Enterprise analytics platform ecosystem

Timeline

4 weeks

Methods

Exploratory Interviews

Prototype Evaluation

Context

When early design work exists without research, teams are left making critical product decisions in ambiguity. I partnered with design and product to evaluate new enterprise ecosystem concepts—bringing clarity to whether this direction aligned with how users actually discover and evaluate data in their current Cloud Data Platforms.

The Problem

As the platform expanded its cloud capabilities and integrations with Cloud Data Platforms, the team sought to improve how users discover and evaluate datasets within the enterprise ecosystem before building workflows.

Early assumptions: users frequently moved between enterprise tools and Cloud Data Platforms to locate and understand their data, creating fragmented workflows and increasing cognitive overhead. Rather than staying within a single environment, analysts were piecing together context across multiple systems. The team needed to understand how data discovery within the enterprise ecosystem might alleviate the negative effects of the platform "switching" experience.

Research Goals

  • Understand current data discovery pathways within Cloud Data Platforms
  • Evaluate early enterprise design concepts for data discovery
  • Explore how analysts interpret and use metadata
  • Identify opportunities to reduce workflow fragmentation from platform "switching"
  • Inform the design of a more integrated discovery experience within enterprise ecosystem

My Role

I led the research end to end, including study design, recruitment, moderation, synthesis, and stakeholder communication.

Because the problem space spanned multiple areas of the platform, I partnered closely with cross-functional teams to align on shared research questions and ensure the work addressed broader ecosystem-level needs rather than isolated feature decisions.

Methodology

I conducted remote moderated interviews combining workflow observation with prototype evaluation.
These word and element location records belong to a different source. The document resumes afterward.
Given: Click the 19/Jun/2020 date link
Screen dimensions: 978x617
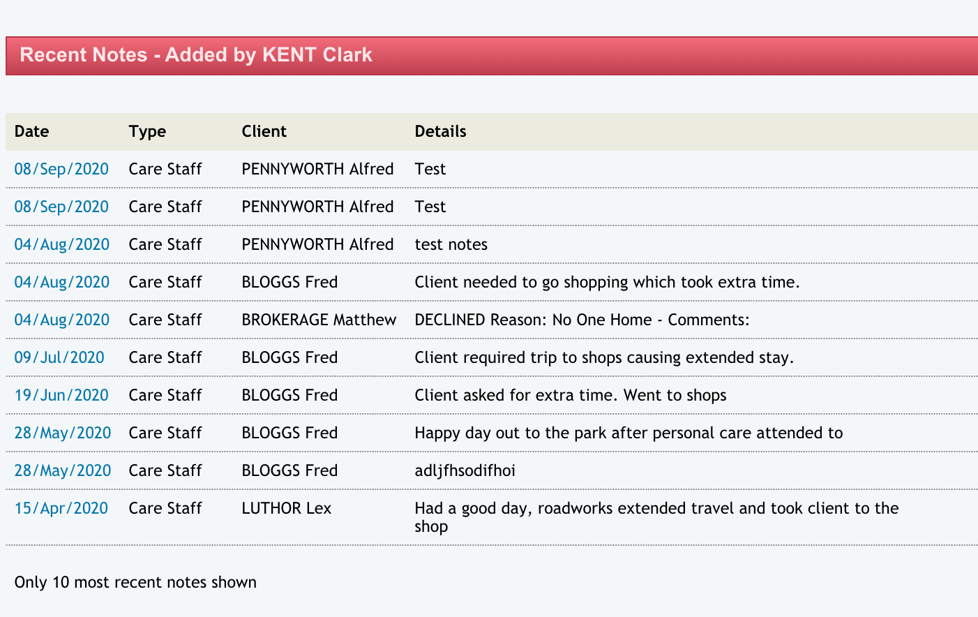Looking at the screenshot, I should click(x=61, y=395).
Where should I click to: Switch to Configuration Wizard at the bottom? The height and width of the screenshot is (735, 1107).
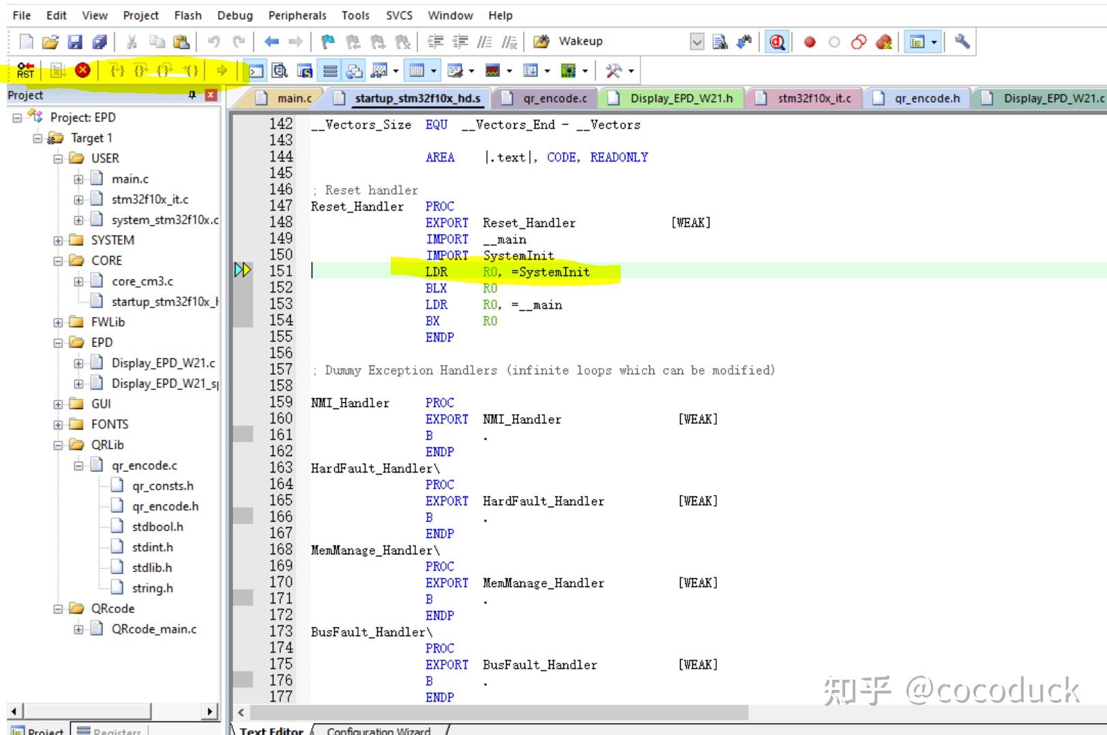(379, 730)
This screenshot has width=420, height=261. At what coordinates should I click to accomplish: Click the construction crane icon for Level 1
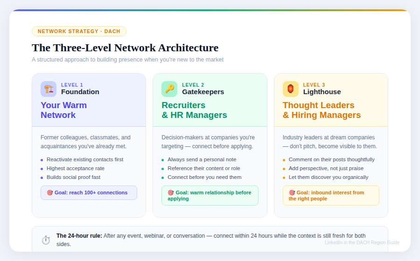[x=49, y=89]
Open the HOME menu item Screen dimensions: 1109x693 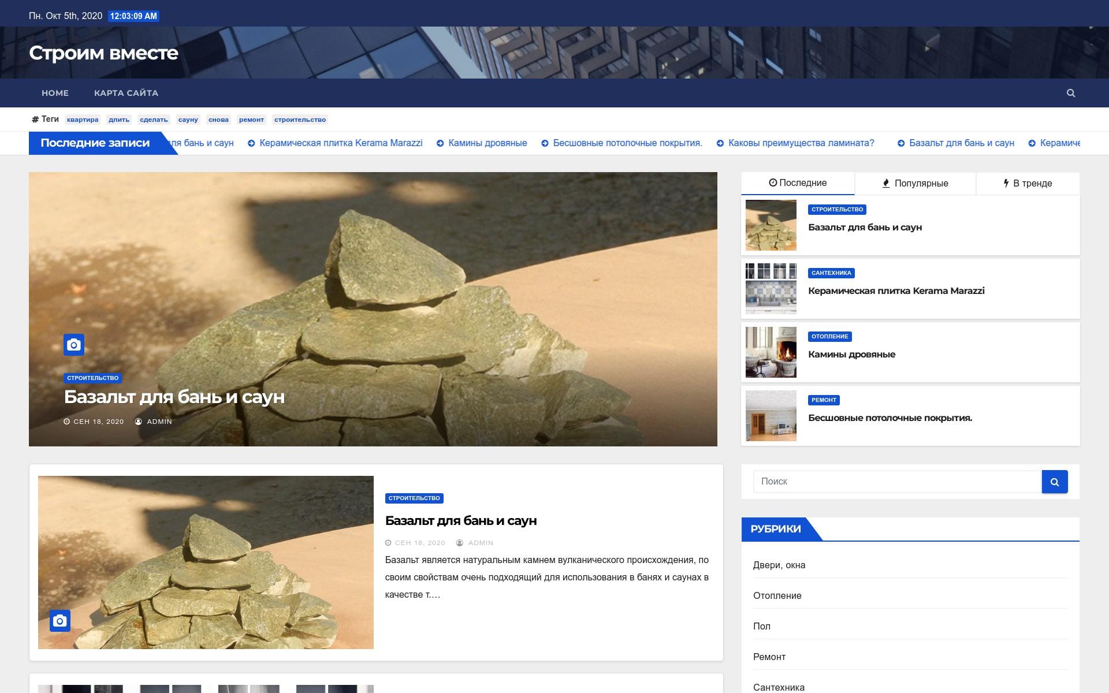click(x=55, y=93)
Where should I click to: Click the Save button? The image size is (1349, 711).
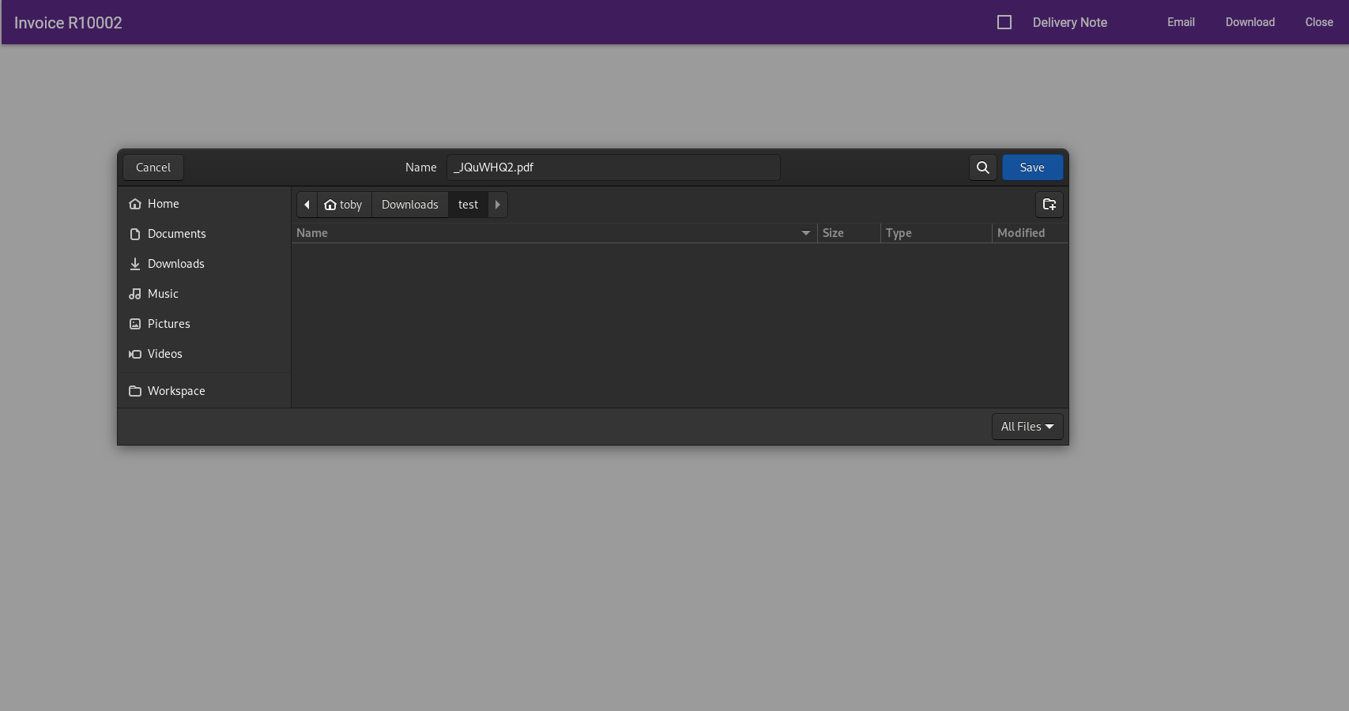pos(1032,167)
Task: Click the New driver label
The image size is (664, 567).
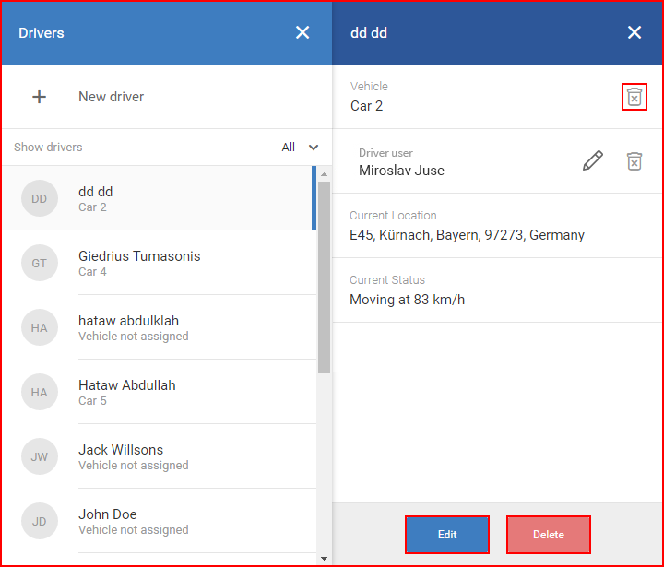Action: [x=111, y=97]
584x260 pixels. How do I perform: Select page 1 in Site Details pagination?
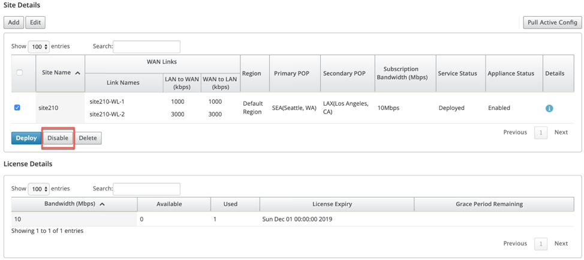(541, 133)
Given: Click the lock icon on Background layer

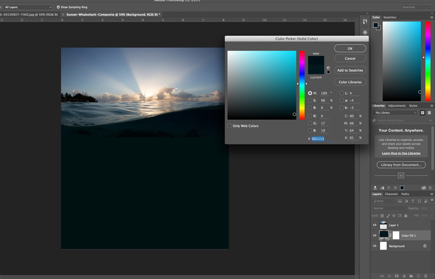Looking at the screenshot, I should click(x=425, y=246).
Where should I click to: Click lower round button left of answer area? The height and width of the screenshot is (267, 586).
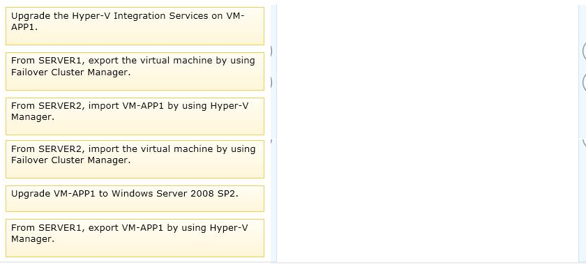tap(271, 82)
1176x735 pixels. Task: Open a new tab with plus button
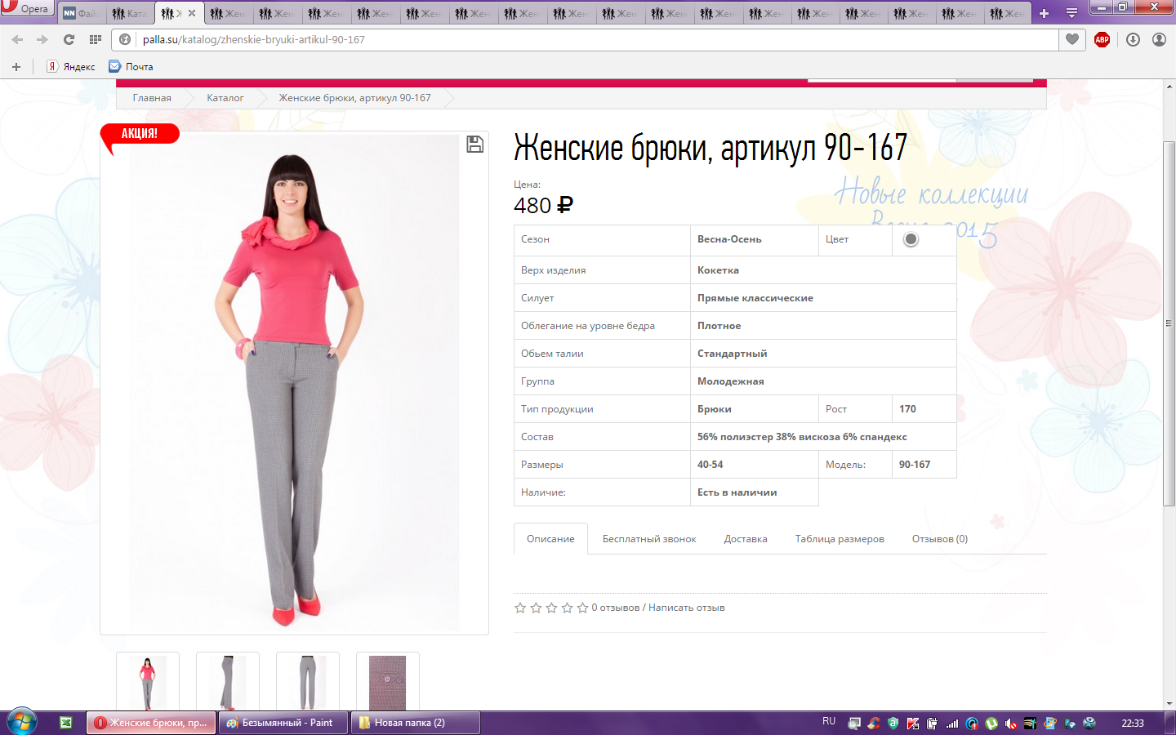click(x=1044, y=13)
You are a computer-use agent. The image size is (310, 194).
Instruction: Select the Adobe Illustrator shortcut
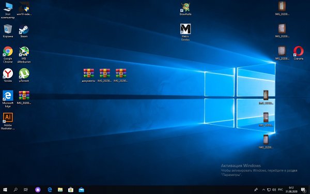8,121

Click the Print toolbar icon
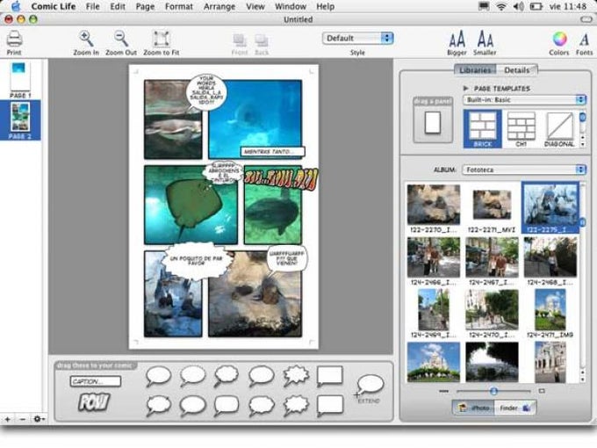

Participants were asked to:

  • React to early concepts designed to support in-platform discovery

  • Demonstrate how they navigate across tools during discovery

  • Walk through how they currently locate and evaluate datasets

Impact

This research reframed the problem from a feature-level opportunity to an ecosystem-level challenge.


The findings:

  • Provided directional confidence for investing in a more integrated data discovery experience
  • Validated early design concepts focused on surfacing richer contextual metadata

Additionally, the insight around data connection ownership prompted new research exploring how administrative workflows should potentially be designed across the platform.

Reflection

A gap in scope surfaced after the study's final report around how users set up and manage data connections. However, even if we had realized this before fielding interviews, or early in the interview process, addressing it properly would have easily extended interview sessions from 60 minutes to 90 minutes, which poses the risk of scheduling conflicts and increasing participant burden and feedback quality.

Rather than reopening the study, or creating a new study, I identified an opportunity to incorporate these questions into an upcoming cross-product effort by another researcher. This allowed us to explore the gap without disrupting timelines and gather the feedback we needed.

Nonetheless, this experience reinforced the importance of early and effective alignment with adjacent teams while maintaining disciplined scope.

Takeaway: Research shouldn’t live in silos - strong alignment early on makes it easier to adapt later. But, despite best efforts, unknown objectives can still slip through the cracks. Therefore, it's important to be aware of the work being done across products and teams, allowing researchers to remain flexible and open to opportunities to gather the feedback they need.